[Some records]
+ + + + +

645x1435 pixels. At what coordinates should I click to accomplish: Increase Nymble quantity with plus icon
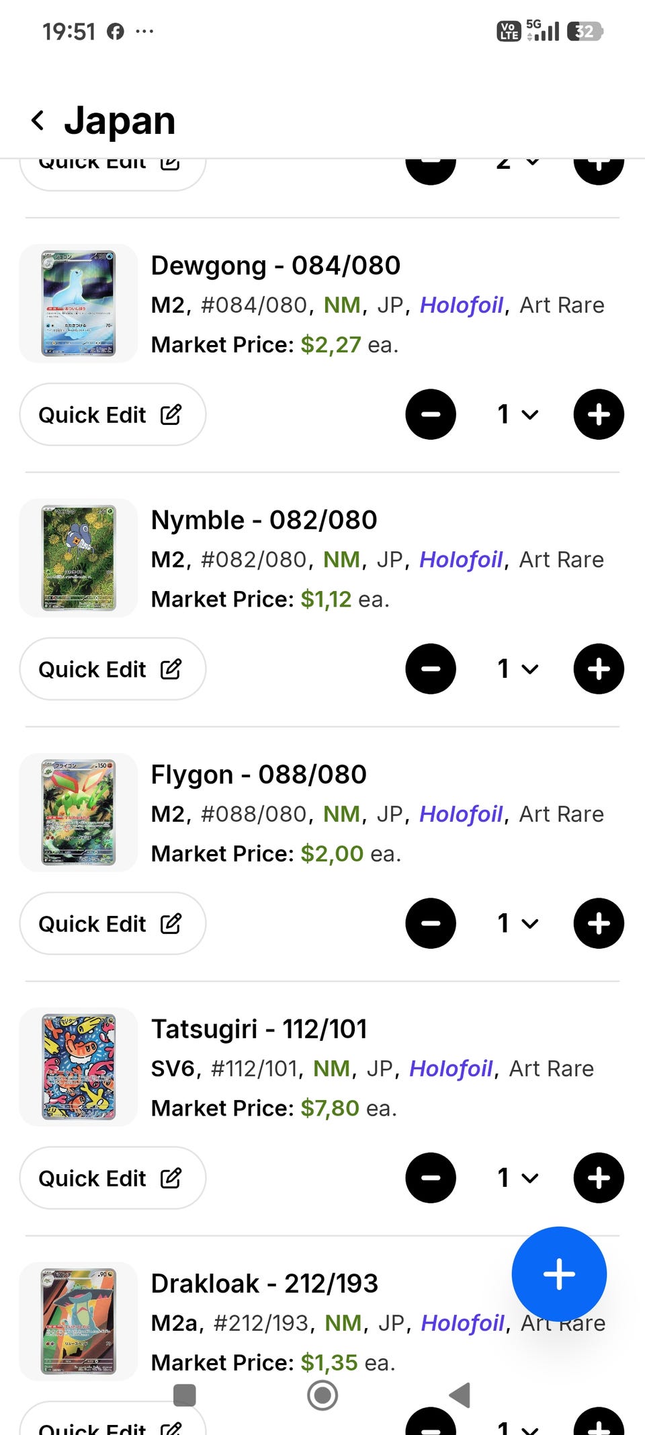click(x=598, y=669)
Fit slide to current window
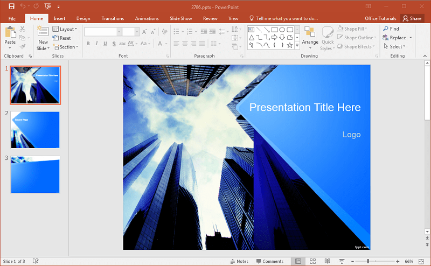The width and height of the screenshot is (431, 266). (x=421, y=261)
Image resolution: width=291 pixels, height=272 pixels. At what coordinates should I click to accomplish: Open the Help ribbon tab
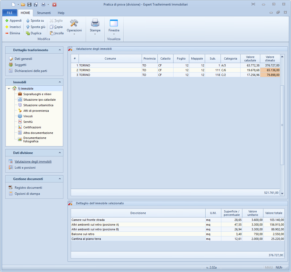(61, 13)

+ + + + +

What is asked =
Repeat the text of every record above word for word, leaving out the pictures.

The output =
645x1435 pixels. At what coordinates should I click to accomplish: Increase Nymble quantity with plus icon
click(x=598, y=669)
Fit slide to current window
The width and height of the screenshot is (431, 266). (x=421, y=261)
Image resolution: width=291 pixels, height=272 pixels. At what coordinates should I click to accomplish: Open the Help ribbon tab
(61, 13)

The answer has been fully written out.